* [DOCUMENT SOURCE]:
━━━━━━━━

Par Claudie Gagné le 2020/05


Dans les circonstances, ça va. Si on a la chance de travailler encore, si on n’a pas perdu toutes ses plumes, si on peut manger, si on a pu payer son loyer, si les enfants sont en santé, on s’ennuie bien sûr un peu de sa vie normale; sinon, ça va, on s’adapte. On maintient la forme (il ne faut pas grossir!), on fait des expériences créatrices (on a le temps), on s’essaie au pain au levain (c’est très tendance), on se donne des défis de lecture (on a du rattrapage à faire), on fait bombance de produits locaux, on se fait des apéros entre amis en visio; on tient visiblement le coup, on assure. Avec un bel esprit positif, les journées sont aussi pleines qu’avant. Le vide est comblé, l’absence compensée : ça va bien aller!

Pour quelques autres, l’isolement pourra se muer en un renversement positif de la contrainte, par exemple quand les mesures de restriction coïncident avec le plus fort sentiment de sécurité jamais éprouvé, par-delà celui de la solitude. Occasion d’une rencontre impromptue avec soi-même, découverte qu’aura bientôt remplacée une insondable culpabilité, parce que, femme seule en temps de pandémie, il faut se morfondre pour se ressaisir aussitôt et montrer, comme le rebattent à l’envi les réseaux sociaux, qu’on performe jusque dans son confinement.

━━━━━━━━

* [CONSIGNES ÉCRITES]:
a: Dans le texte sur le confinement, à quel type de pain s'essaie-t-on ?
b: Traduisez en anglais cette phrase du texte sur le confinement : « Avec un bel esprit positif, les journées sont aussi pleines qu’avant. »
c: Rédigez la suite du texte sur le confinement à partir de sa dernière phrase.

━━━━━━━━

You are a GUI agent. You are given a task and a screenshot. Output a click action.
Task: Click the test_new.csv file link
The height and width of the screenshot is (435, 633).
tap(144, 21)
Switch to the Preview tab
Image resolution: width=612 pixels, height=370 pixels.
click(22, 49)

━━━━━━━━

* [RÉPONSES AUX CONSIGNES]:
a: On s'essaie au pain au levain.

b: With a fine positive spirit, the days are as full as before.

c:
Mais on peut aussi plonger dans cet ailleurs, espace-temps aussi trouble que délicieusement ambivalent : réfléchir, angoisser, mal dormir ou trop peu, trop manger et toujours la même chose et forcément grossir, travailler sans arrêt, ne pas avoir de concentration et tout à coup en avoir une qui résiste des heures, et même s’abîmer dans la plus parfaite contemplation. Toutes choses dont on s’aperçoit avec ravissement qu’elles s’affranchissent soudain d’une socialisation toute-puissante, du sentiment de ne pas suffire et de ne jamais en faire assez.

Voilà qu’il est possible de dire qu’on n’a envie de prendre aucun risque et de vouloir rester dans sa tanière; pour une fois, on a l’approbation sociale. On n’a plus à ouvrir si ça sonne. Ni à ranger justement comme si quelqu’un pouvait arriver n’importe quand. On a le choix de ne pas soigner son apparence, ou de superposer robe et pantalon. Comme par magie, on cesse d’intérioriser les attentes des autres. On peut pleurer en attendant que l’eau bouille; on peut rire en écoutant la radio. On a le droit de dire sans gêne que l’espace qu’on investit le plus est son lit et qu’on se plaît à changer les draps aux cinq jours. D’en faire son cocon. D’habiter cet état de chrysalide.

Comme si ça avait pris une pandémie pour se sentir sur son x. Ou plutôt pour réaliser qu’on ne vit plus avec la peur au ventre, comme lorsque du matin au soir on devait voir aux besoins des autres avant les siens (au point d’avoir passé les trois quarts de sa vie à croire qu’on n’en avait pas), qu’on devait ménager les êtres chers, et surtout leurs humeurs, en certaines périodes critiques de plus en plus rapprochées.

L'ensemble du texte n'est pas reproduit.